こういった経緯で国産牛フィレ肉を使うことになりましたが、ただ単に肉を切り替えただけではありません。
シェフの神谷氏が考案した彩り鮮やかな前菜をはじめ、トリュフオイルを使ってランチタイムから優雅な香りを演出したり、付け合せの野菜に甘味のある徳島県阿波市の「美~ナス」を選んだりするなど(季節によって野菜は変わります)、女性を意識した鉄板焼を創り出しています。
デザート
女性にとってデザートはとても大切な要素です。「嘉門」チームにはちょうど女性パティシエが参加していたので、「嘉門」でしか食べられないものをと、デザートも新しく考えました。
見た目が美しいヴェリーヌ、季節のフルーツを用いた円柱状の可愛らしいムースなど、定番のストロベリーショートケーキ以外は全てリニューアルしたのです。
これらのデザートは好きなだけ選ぶことができるので、甘いものが好きな女性には喜ばしいことでしょう。
パークサイドダイナー
また「嘉門」チームと同じように、「パークサイドダイナー」チームでもデザートを大切にしており、定番のパンケーキに加えて、クレープやフレンチトーストを新しく考案して女性客から好評を得ています。
さらには、ドリンクにも力を入れており、3種類のシロップを好みで加えて飲むハーブティーセレクションを創り上げました。
「桔梗門」のこれから
坂田氏と伊藤氏は「女性が女性のために提案するメニューなので、デザートまでおいしいと言っていただきたい。
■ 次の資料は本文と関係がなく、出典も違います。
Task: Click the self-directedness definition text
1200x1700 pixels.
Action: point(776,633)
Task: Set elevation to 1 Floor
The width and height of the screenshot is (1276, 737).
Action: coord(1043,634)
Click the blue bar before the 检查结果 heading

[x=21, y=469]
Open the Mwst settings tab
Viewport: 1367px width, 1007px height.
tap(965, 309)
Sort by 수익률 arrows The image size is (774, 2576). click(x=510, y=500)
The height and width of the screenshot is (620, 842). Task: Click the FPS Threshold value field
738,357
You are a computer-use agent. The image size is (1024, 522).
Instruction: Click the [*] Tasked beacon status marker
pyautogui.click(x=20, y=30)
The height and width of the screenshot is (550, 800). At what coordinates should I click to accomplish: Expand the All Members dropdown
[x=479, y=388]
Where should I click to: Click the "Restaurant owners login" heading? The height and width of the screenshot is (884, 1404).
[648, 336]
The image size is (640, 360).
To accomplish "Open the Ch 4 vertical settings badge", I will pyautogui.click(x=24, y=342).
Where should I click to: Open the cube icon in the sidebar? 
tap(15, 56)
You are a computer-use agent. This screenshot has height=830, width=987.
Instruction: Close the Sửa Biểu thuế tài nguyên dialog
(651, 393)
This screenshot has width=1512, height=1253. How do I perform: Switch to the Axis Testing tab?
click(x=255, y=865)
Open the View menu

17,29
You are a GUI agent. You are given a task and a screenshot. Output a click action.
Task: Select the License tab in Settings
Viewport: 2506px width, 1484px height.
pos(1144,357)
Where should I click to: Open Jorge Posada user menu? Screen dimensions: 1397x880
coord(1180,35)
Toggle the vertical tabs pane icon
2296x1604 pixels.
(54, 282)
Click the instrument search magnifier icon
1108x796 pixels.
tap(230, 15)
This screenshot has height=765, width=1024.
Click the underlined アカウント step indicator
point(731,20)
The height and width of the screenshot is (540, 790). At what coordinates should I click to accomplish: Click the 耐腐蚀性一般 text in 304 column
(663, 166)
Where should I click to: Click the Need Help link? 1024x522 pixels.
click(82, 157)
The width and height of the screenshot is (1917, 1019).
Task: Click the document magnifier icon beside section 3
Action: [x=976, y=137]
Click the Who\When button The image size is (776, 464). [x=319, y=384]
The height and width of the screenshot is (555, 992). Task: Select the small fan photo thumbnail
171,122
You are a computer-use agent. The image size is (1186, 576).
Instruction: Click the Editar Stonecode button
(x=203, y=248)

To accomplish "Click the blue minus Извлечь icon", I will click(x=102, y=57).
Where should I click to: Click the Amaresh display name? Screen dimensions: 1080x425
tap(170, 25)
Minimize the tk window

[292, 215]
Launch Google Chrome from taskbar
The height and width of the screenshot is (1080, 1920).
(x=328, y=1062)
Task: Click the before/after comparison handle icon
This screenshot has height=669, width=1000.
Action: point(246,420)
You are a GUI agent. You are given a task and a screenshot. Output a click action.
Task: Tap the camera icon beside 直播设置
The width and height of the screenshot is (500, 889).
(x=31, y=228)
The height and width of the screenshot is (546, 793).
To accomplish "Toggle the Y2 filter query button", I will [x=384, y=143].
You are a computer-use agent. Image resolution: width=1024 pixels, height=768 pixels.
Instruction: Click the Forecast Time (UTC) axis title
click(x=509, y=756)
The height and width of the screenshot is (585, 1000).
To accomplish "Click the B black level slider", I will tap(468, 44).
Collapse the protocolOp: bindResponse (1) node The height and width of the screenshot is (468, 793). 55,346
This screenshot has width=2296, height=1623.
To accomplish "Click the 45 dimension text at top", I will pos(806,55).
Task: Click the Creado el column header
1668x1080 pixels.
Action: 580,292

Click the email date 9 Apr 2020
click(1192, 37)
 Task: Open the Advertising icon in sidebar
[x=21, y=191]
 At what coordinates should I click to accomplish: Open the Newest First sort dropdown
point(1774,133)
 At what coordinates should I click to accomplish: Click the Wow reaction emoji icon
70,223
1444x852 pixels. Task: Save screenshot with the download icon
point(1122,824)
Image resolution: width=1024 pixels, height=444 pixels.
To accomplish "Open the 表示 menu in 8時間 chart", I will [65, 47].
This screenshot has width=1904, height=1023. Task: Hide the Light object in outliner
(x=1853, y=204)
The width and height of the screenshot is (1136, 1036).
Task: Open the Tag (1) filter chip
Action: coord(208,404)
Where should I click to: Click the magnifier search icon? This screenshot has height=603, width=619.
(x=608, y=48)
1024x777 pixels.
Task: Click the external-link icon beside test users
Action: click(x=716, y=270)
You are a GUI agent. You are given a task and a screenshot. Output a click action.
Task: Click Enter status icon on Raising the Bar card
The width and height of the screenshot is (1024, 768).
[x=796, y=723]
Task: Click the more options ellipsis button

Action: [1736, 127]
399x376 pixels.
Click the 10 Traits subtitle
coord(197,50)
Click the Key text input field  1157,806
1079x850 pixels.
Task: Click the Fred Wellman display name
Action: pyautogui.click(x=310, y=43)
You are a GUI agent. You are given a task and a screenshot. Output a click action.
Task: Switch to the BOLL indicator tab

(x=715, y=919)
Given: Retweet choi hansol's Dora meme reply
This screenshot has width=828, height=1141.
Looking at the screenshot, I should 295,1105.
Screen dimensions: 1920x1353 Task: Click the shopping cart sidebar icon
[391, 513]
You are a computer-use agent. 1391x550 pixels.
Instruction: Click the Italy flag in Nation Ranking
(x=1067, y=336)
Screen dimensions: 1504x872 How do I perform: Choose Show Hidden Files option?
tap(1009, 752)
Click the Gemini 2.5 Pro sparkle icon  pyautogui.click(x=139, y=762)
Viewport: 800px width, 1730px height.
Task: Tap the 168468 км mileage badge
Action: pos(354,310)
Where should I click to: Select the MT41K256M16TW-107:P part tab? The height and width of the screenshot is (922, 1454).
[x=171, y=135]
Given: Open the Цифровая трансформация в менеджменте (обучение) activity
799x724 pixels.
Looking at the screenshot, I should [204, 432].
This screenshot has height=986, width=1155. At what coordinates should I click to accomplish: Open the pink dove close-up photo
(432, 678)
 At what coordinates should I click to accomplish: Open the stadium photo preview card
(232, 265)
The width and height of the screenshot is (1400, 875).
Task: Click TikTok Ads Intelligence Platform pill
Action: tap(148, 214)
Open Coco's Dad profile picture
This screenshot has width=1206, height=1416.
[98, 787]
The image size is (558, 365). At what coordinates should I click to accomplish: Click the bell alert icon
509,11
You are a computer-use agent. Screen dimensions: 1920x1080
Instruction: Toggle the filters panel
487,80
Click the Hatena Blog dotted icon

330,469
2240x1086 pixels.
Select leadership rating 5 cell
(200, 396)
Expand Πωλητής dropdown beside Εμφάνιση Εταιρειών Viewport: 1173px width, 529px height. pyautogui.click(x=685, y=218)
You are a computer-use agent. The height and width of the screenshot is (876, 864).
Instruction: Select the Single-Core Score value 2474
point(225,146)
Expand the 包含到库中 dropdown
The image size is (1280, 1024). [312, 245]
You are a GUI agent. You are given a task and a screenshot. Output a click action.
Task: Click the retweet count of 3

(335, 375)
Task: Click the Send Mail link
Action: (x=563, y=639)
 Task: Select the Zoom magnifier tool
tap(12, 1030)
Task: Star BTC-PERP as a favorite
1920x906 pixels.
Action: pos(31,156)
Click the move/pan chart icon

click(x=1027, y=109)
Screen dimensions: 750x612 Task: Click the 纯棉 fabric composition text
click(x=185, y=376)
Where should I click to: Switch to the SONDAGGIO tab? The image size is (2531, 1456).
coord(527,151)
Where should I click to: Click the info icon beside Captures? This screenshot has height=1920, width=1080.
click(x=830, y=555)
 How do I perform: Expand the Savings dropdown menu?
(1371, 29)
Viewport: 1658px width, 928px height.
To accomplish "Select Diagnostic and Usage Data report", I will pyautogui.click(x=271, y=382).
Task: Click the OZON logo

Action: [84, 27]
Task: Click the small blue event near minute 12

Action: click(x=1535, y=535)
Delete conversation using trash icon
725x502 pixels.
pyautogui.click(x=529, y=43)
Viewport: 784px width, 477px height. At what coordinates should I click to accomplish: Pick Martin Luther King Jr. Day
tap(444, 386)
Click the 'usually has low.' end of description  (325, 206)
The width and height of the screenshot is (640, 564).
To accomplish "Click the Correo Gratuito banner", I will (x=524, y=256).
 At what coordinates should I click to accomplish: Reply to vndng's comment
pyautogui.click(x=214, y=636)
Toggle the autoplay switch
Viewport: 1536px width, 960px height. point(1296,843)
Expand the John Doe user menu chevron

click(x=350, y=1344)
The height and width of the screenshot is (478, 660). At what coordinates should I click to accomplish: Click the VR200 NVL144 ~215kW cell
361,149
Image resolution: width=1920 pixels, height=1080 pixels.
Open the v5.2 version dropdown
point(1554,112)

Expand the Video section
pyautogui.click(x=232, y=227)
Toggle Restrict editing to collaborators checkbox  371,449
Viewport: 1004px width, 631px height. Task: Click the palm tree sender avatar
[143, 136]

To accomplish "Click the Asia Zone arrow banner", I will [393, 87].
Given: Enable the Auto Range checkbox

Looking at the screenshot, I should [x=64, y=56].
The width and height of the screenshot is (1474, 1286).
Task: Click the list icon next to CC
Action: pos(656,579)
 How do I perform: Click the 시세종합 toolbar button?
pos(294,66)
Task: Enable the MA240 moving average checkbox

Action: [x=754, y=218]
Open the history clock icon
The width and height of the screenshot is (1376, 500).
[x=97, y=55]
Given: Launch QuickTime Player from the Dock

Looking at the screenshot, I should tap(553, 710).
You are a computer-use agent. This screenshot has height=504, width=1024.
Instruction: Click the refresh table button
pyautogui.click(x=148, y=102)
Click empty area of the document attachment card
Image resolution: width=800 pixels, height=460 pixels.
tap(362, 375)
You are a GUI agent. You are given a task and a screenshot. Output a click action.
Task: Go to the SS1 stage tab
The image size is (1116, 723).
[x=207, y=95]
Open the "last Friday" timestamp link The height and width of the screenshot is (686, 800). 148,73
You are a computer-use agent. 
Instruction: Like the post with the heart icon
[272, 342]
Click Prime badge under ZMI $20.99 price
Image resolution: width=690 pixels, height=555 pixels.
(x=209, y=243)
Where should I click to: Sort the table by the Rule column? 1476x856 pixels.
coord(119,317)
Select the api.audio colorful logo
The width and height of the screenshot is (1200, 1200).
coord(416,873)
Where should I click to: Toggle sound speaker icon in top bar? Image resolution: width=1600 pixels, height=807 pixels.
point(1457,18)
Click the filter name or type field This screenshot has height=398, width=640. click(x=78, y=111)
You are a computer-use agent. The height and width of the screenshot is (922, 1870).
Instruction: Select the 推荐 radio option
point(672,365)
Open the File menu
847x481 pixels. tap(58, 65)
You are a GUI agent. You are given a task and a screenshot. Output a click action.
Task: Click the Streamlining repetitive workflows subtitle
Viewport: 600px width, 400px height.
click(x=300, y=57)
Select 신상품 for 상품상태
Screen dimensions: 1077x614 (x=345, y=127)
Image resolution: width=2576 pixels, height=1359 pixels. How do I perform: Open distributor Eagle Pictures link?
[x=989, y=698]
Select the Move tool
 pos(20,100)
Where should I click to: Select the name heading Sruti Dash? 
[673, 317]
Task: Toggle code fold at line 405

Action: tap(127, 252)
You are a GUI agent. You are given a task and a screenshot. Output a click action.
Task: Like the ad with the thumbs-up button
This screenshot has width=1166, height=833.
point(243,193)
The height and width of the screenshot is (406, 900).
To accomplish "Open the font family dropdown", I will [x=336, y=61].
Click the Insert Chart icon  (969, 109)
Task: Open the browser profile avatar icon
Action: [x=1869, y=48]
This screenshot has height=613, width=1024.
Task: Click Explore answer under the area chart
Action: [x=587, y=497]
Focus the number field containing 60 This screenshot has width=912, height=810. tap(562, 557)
実際、お客様にデザートがおいしくなったというお言葉をいただいて嬉しかった」と笑顔で話します。
今後については、クリスマスの期間にはクリスマスにちなんだスイーツを特別提供したり、ドリンクも拡充してより多くの種類から選べるようにしたりと、花言葉で「才能」も意味する帝国ホテルの「なでしこ」たちによるアイデアは尽きません。
東京ステーションホテル
東京ステーションホテルは、2016年10月1日から「ロビーラウンジ」のランチタイムで、女性をターゲットにした「ロビーラウンジオリジナル バトネ」やタルティーヌやパスタなどのランチメニューを新しくしました。
この中で「ロビーラウンジオリジナル バトネ」は女性スタッフが中心となってアイデアを出して誕生したメニューであり、既にランチメニューの中では人気ナンバーワンとなっています。
5種類のテイスト
「ロビーラウンジオリジナル バトネ」は、ワンプレートの中で前菜から、メインディッシュ、スイーツを楽しめるランチで、以下のように5種の多彩なテイストを楽しめます。
- スモークサーモン×アボカド
- スモークタン×チョップドサラダ×スパイス風味
- 蒸し鶏×わさびマヨネーズ
- トリュフ香るクリームチーズ×ラディッシュ
- マンゴー×オーガニックきなこ&メープルシロップ
どうして「ロビーラウンジ」で女性プロジェクトがメニューを考えることになったのでしょうか。
広報 濱純子氏は「訪れたお客様がSNSによく投稿してくださるので、もっと女性受けするメニューにすれば、よりSNSに投稿していただいて話題が広がるのではないかと考えた」と答えます。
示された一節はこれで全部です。